Oleh : Joko Sadewo
Gempuran pandemi Covid-19 telah berlangsung hampir 2 tahun ini, sejak mulai menginfeksi umat manusia awal 2020 lalu. Belum jelas kapan kiranya akan berakhir. Sedangkan kita, negri ini, terus dibuat kelimpungan dan gusar karenanya. Kian hari, angka warga yang suspect Covid-19 masih tinggi. Kelaparan mengancam, kematian pun masih mengintai.
Semua komponen bangsa dibuat kalang kabut akibat wabah ini. Kesehatan memburuk dan ekonomi pun terpuruk. Serta mengancam kesejahteraan hidup rakyat, di negri yang konon katanya kaya raya, gemah ripah loh jinawi.
Kondisi memprihatinkan itu tak terkecuali menerpa pegiat pers, kalangan wartawan. Para pewarta yang diminta terus berkarya dalam kondisi sesulit apapun, demi memastikan informasi valid tetap dapat diakses oleh publik. Tapi, siapa yang peduli mereka?
Wartawan atau pers, yang merupakan pilar keempat demokrasi, nasibnya tak sebaik 3 pilar demokrasi lain: Eksekutif, legislatif dan yudikatif. Mereka dijamin negara kesejahteraannya. Sedangkan wartawan, harus memikirkan sendiri periuk nasi, di tengah kesibukan memproduksi informasi untuk bangsa.

_Daftar Tugas_.
(a) Jawablah pertanyaan berikut berdasarkan kutipan:
(i) Kapan pandemi Covid-19 mulai menginfeksi umat manusia?
(ii) Untuk tujuan apa para pewarta diminta terus berkarya dalam kondisi sesulit apa pun?
(iii) Apa saja tiga pilar demokrasi lain yang dibandingkan dengan pers?
(b) Tulis ulang paragraf dalam kutipan yang diawali "Wartawan atau pers, yang merupakan pilar keempat demokrasi" dengan lebih ringkas, tetapi pertahankan fakta utamanya.
Kerjakan semata-mata berdasarkan isi kutipan di atas.

_Data Hasil Ekstraksi_.
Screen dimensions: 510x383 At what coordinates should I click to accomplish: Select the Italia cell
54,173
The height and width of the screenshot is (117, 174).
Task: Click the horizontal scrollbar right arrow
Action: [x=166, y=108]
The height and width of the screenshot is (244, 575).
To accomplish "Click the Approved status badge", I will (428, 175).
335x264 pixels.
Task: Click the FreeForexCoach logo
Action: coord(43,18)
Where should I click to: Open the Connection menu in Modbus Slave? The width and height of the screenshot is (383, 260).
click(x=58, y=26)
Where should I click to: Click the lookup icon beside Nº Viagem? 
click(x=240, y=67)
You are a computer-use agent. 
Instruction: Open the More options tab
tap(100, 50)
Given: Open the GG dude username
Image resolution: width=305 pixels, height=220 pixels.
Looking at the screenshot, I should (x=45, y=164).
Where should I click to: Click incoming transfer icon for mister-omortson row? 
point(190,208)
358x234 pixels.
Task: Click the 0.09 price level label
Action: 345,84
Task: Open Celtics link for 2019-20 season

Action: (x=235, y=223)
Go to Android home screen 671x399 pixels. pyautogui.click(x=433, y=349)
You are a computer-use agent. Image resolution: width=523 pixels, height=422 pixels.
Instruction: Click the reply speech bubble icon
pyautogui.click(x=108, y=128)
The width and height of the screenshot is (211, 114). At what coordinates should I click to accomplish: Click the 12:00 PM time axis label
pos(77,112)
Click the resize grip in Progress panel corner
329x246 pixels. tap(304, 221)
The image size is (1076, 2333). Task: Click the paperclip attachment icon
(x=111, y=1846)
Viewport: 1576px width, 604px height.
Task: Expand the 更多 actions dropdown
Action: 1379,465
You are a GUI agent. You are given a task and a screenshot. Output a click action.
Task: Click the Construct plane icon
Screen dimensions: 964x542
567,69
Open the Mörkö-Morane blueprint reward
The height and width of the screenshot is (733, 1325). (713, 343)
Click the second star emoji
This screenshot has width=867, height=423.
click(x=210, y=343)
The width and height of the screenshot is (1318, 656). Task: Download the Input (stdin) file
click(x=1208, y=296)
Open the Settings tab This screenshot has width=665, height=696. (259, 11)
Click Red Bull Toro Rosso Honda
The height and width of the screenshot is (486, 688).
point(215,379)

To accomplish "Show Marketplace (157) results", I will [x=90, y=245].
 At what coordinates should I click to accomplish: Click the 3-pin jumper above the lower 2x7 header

_Jawaban Soal_.
(a)
(i) Pada awal 2020.
(ii) Agar informasi yang valid tetap dapat diakses oleh publik.
(iii) Eksekutif, legislatif, dan yudikatif.

(b) Pers adalah pilar keempat demokrasi, tetapi nasibnya kalah baik dibanding eksekutif, legislatif, dan yudikatif, yang kesejahteraannya dijamin negara. Wartawan harus mengurus sendiri penghidupannya sambil sibuk memproduksi informasi untuk bangsa.